Logan Health Notifies Patients of Data Breach That Affected Thousands of Montanans

The hospital has offered free credit monitoring services to those affected

By Mike Kordenbrock
Logan Health, formerly Kalispell Regional Healthcare, pictured on May 19, 2021. Hunter D’Antuono | Flathead Beacon

Logan Health Medical Center patients were recently notified that some of their information may have been accessed after a hack led to a data breach last November.

Logan Health has put up information on its website, and also sent out physical letters to those affected, with information about the incident, and is offering a year of free identity monitoring services. Some of those letters, signed by Logan Health President and CEO Dr. Craig Lambrecht, arrived in late February.

In total, the breach affected 213,543 people, including 174,761 Montanans. The breach occurred on Nov. 18, 2021, and the hospital discovered suspicious activity, including evidence of unauthorized access to a file server including shared folders for business operations, on Nov. 22.

According to Lambrecht’s letter the hospital used third-party forensics experts and quickly launched an investigation to understand “the nature and scope of the incident and whether any personal information was affected.”

By Jan. 5 an investigation had determined there was unauthorized access to certain files, which contained protected health information related to patients. The time between the discovery of the breach and the notification of those affected was a result of both the time it takes to conduct an investigation, and the time it took to determine exactly who had been affected, according to hospital spokesperson Mellody Sharpton. The breach also specifically affected Logan Health Medical Center patients, according to Sharpton.

“There was no unauthorized access to our electronic medical records,” Lambrecht said in the letter.

The letter states that different information may have been accessed for each person. That may include name, address, medical record number, date of birth, telephone number, email address, diagnosis and treatment codes, dates of service, treating/referring physician, medical bill account number and/or health insurance information, and Social Security numbers.

The most recent data breach isn’t the first time Logan has been targeted in recent years. The hospital has also previously reported a January 2021 data breach to the Montana Attorney General’s Office that affected 2,081 Montanans. In 2019, Logan Health, under its previous name of Kalispell Regional Healthcare, reported a breach to the Montana AG’s Office that affected 126,805 Montanans.

Lambrecht stated in his letter that Logan has “deployed additional safeguards to further fortify our information systems.”

The breaches are to some degree in keeping with trends identified by the nonprofit Identity Theft Resource Center. James E. Lee, the chief operating officer for the ITRC, said there’s about a one in three chance that a victim is a repeat target.

“One of the things that stands out on this particular one is just the scope of it,” Lee said. He added that some of the information he’s been able to learn about the breach is due to the more extensive reporting requirements about data breaches in the state of Maine, where four people were affected by the breach at the Logan Health Medical Center. He noted that Logan did send out physical letters, which he said is a form of notification that is less common than it used to be. In some instances businesses will just post a notice on their website, and people affected may never see it.

“The fact that they sent a letter to everybody, that’s a good thing. And the fact they are making some tools available to people.”

Lee recommended that people take Logan up on its offer of credit monitoring services, which in this case are being offered by a company called Kroll. Among the services being offered by Kroll are credit monitoring, fraud consultation, and identity theft restoration.

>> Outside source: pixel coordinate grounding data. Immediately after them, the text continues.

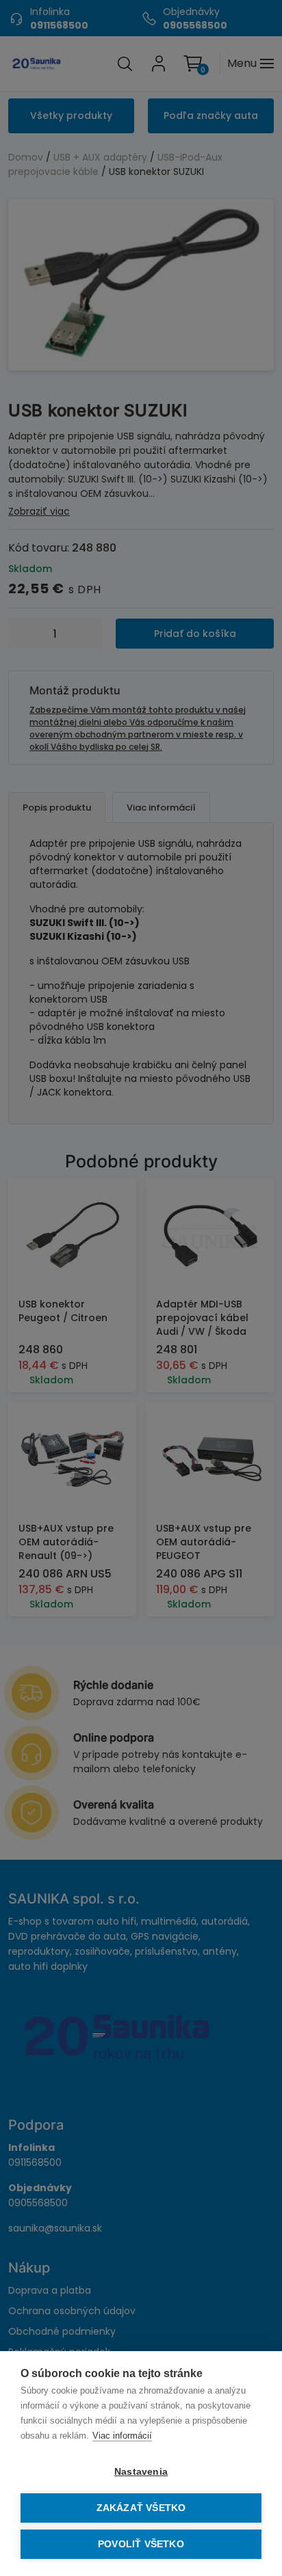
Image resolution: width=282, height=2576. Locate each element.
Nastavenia (141, 2472)
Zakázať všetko (141, 2508)
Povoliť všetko (141, 2544)
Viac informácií (122, 2435)
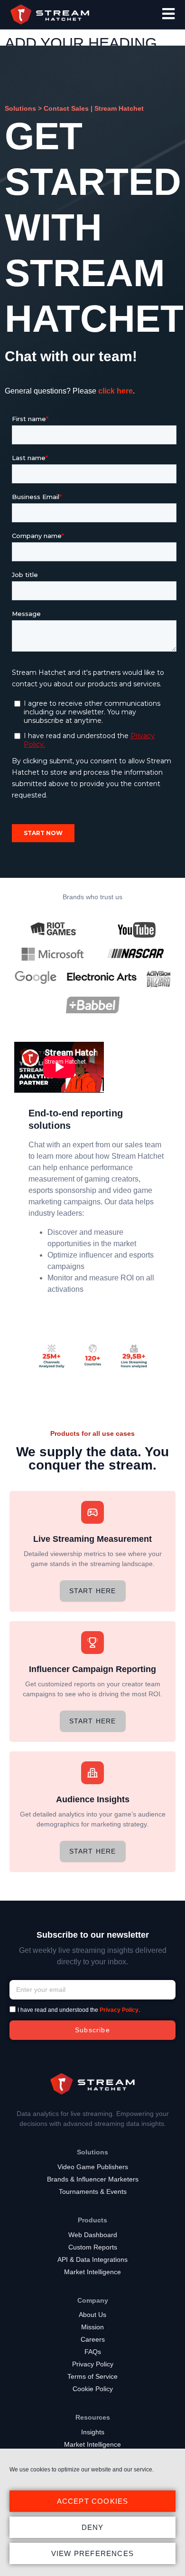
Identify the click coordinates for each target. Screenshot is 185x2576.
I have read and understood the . (79, 2010)
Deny (93, 2527)
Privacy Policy (119, 2010)
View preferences (92, 2553)
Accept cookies (93, 2501)
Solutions (20, 108)
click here (115, 391)
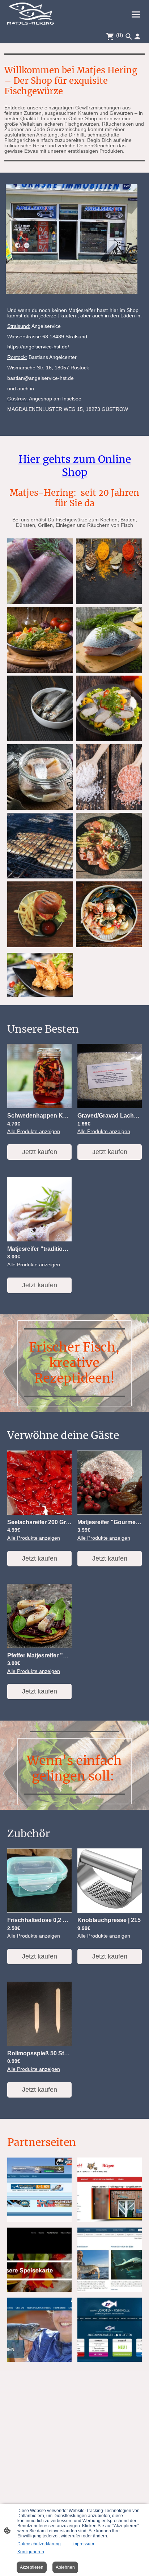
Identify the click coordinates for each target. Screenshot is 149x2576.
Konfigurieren (30, 2551)
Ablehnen (65, 2567)
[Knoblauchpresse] (109, 1911)
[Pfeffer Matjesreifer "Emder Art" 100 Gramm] (39, 1646)
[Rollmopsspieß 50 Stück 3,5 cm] (39, 2044)
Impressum (83, 2543)
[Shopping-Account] (137, 36)
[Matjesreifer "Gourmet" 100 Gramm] (109, 1513)
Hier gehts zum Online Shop (74, 466)
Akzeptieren (31, 2567)
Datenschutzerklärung (39, 2543)
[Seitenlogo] (30, 14)
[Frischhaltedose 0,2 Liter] (39, 1911)
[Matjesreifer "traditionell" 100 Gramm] (39, 1240)
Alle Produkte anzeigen (33, 1131)
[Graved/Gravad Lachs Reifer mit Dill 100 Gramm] (109, 1106)
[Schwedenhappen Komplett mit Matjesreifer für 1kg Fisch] (39, 1106)
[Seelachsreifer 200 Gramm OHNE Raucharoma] (39, 1513)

Lee said that people who are concerned about their potential exposure should also consider a credit freeze. A credit freeze is among the additional steps people can take that is outlined in the letters Logan sent out. Part of the rationale, according to Lee, is that credit monitoring services are generally reactive by nature, whereas a freeze could prevent theft from happening from the outset. A freeze restricts access to credit reporting, so that new lines of credit or accounts can’t be opened. A freeze is “thawed” free of charge, and Lee said the process can be done repeatedly as needed. The Federal Trade Commission says that in order to implement a credit freeze a person needs to contact each of the three credit bureaus: Equifax, Experian and TransUnion.

The advice of implementing a credit freeze doesn’t just extend to adults, Lee said.

“Children’s identities are more valuable than adults, in many respects, because when you have an adult you have a work history, you have a credit history,” Lee said. “If you’re monitoring it you can find something when it occurs, but with a child’s credit it’s completely different because they shouldn’t have a file, so what happens is the first time you learned that something happened is when they’re getting ready to go off to college, or maybe they’re applying for a job.”

He added: “Then you find out that a Social Security Number has a 15-year work history associated with it when they’re 18-years-old. Well, they haven’t been working since they were three.”

Lee said that people should also consider doing things like changing passwords. It’s especially important if someone has multiple accounts with the same password, he said, adding that the repeat use of the same password has become more common with the growth of remote work.

He also explained that criminals are often interested in attacking businesses, and not individuals. Information gleaned about individuals can be used to target a business and launch something like a ransomware attack in which criminals block access to files and systems and demand a ransom be paid.

“The general trend is they’re less interested in individual data anymore and more interested in what they can do to compromise a system so they can hold it up for ransom,” Lee said.